### REQUIRED TASK 1
Copy the records word for word, starting at their first line and ending with the line that contains "coord(270,97)".

### SELECTED PASSAGE
══════════

Step 3: Train Local Evaluators

Qualitative data collection is only as good as the people collecting it. Train community members as evaluators, focusing on active listening, non-judgmental questioning, and ethical documentation. This builds local capacity and reduces the power imbalance that occurs when external researchers extract data. Training should include practice sessions with real feedback, as well as discussions about confidentiality and consent. In one composite scenario, a youth team was trained to conduct oral history interviews for a language preservation project. The training emphasized how to ask open-ended questions about language use in daily life, rather than testing fluency. The youth evaluators built trust with elders, resulting in richer narratives than external researchers had previously obtained. After training, establish clear protocols for data storage and access, ensuring that community members retain control over their stories.

Step 4: Iterative Collection and Reflection

Qualitative benchmarking is not a one-off event but a cyclical process. Schedule regular data collection waves — perhaps quarterly or aligned with cultural seasons — and create spaces for community reflection. During reflection sessions, participants review preliminary findings, discuss surprises, and adjust benchmarks if needed. This adaptive management approach ensures that the benchmarks evolve with the heritage practice. For example, a community monitoring the health of a traditional dance form might initially focus on number of rehearsals, but after reflection realize that the quality of intergenerational interaction during rehearsals is more telling. The benchmarks can then shift accordingly. Documenting these adjustments is itself valuable data, as it shows the community's learning process and responsiveness.

Step 5: Close the Loop into Practice

The ultimate purpose of benchmarks is to improve stewardship. Therefore, findings must feed back into decision-making. Create accessible summaries — visual, oral, or written — that highlight key insights and recommended actions. Present these in community meetings, not just in reports to funders. When benchmarks reveal a decline in intergenerational transmission, the community can prioritize mentoring programs or ritual adaptations. When they show strong engagement but shallow knowledge, the focus might shift to deepening content. The loop closes when stewardship practices change in response to evidence, and the next cycle of benchmarking measures whether those changes had the desired effect. This process builds a culture of evidence-informed stewardship that is neither rigid nor extractive, but generative and community-led.

Tools, Stack, and Practical Realities

Implementing qualitative benchmarks does not require expensive software or complex technology. In fact, low-tech approaches often work best because they are accessible and sustainable. However, some tools can enhance consistency, analysis, and sharing, especially when projects involve multiple sites or long timelines. The key is to choose tools that serve the process, not drive it. Below we discuss common categories of tools, their strengths and limitations, and the economics of maintaining a qualitative benchmarking system over time.

══════════

(Element lookup records)
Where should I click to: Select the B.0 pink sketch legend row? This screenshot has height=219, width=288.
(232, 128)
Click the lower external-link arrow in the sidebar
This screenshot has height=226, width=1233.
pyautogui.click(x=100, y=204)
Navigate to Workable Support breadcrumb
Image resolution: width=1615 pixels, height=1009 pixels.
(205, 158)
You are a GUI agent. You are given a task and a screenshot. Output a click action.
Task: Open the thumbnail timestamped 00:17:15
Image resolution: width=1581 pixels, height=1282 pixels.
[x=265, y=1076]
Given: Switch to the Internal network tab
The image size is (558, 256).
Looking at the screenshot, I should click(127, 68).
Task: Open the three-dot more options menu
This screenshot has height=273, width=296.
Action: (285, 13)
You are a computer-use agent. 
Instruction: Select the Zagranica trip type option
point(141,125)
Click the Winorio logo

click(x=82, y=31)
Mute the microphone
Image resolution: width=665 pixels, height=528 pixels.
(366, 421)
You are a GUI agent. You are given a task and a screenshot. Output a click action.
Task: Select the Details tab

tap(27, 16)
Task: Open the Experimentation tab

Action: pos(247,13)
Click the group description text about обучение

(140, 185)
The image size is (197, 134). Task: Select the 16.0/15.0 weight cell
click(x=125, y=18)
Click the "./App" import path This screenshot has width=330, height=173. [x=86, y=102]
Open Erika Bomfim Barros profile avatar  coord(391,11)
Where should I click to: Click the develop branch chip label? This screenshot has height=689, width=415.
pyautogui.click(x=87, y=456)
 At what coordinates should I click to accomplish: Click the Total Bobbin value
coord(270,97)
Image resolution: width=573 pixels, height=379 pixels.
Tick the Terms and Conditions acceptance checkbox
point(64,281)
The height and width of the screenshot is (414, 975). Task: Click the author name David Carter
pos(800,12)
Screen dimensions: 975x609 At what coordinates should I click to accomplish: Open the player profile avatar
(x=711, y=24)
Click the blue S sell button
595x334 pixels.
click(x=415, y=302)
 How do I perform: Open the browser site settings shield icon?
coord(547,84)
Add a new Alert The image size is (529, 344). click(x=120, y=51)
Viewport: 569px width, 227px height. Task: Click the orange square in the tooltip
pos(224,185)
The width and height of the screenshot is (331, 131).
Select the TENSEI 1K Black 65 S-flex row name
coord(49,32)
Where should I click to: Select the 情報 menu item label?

══════════

### REQUIRED TASK 2
In the passage on qualitative benchmarking, what came of the youth evaluators building trust with elders?

### CORRECT RESULT 1
Where should I click to: Select the B.0 pink sketch legend row? This screenshot has height=219, width=288.
(232, 128)
Click the lower external-link arrow in the sidebar
This screenshot has height=226, width=1233.
pyautogui.click(x=100, y=204)
Navigate to Workable Support breadcrumb
Image resolution: width=1615 pixels, height=1009 pixels.
(205, 158)
You are a GUI agent. You are given a task and a screenshot. Output a click action.
Task: Open the thumbnail timestamped 00:17:15
Image resolution: width=1581 pixels, height=1282 pixels.
[x=265, y=1076]
Given: Switch to the Internal network tab
The image size is (558, 256).
Looking at the screenshot, I should click(127, 68).
Task: Open the three-dot more options menu
This screenshot has height=273, width=296.
Action: (285, 13)
You are a computer-use agent. 
Instruction: Select the Zagranica trip type option
point(141,125)
Click the Winorio logo

click(x=82, y=31)
Mute the microphone
Image resolution: width=665 pixels, height=528 pixels.
(366, 421)
You are a GUI agent. You are given a task and a screenshot. Output a click action.
Task: Select the Details tab

tap(27, 16)
Task: Open the Experimentation tab

Action: pos(247,13)
Click the group description text about обучение

(140, 185)
The image size is (197, 134). Task: Select the 16.0/15.0 weight cell
click(x=125, y=18)
Click the "./App" import path This screenshot has width=330, height=173. [x=86, y=102]
Open Erika Bomfim Barros profile avatar  coord(391,11)
Where should I click to: Click the develop branch chip label? This screenshot has height=689, width=415.
pyautogui.click(x=87, y=456)
 At what coordinates should I click to accomplish: Click the Total Bobbin value
coord(270,97)

### CORRECT RESULT 2
They obtained richer narratives than external researchers had previously obtained.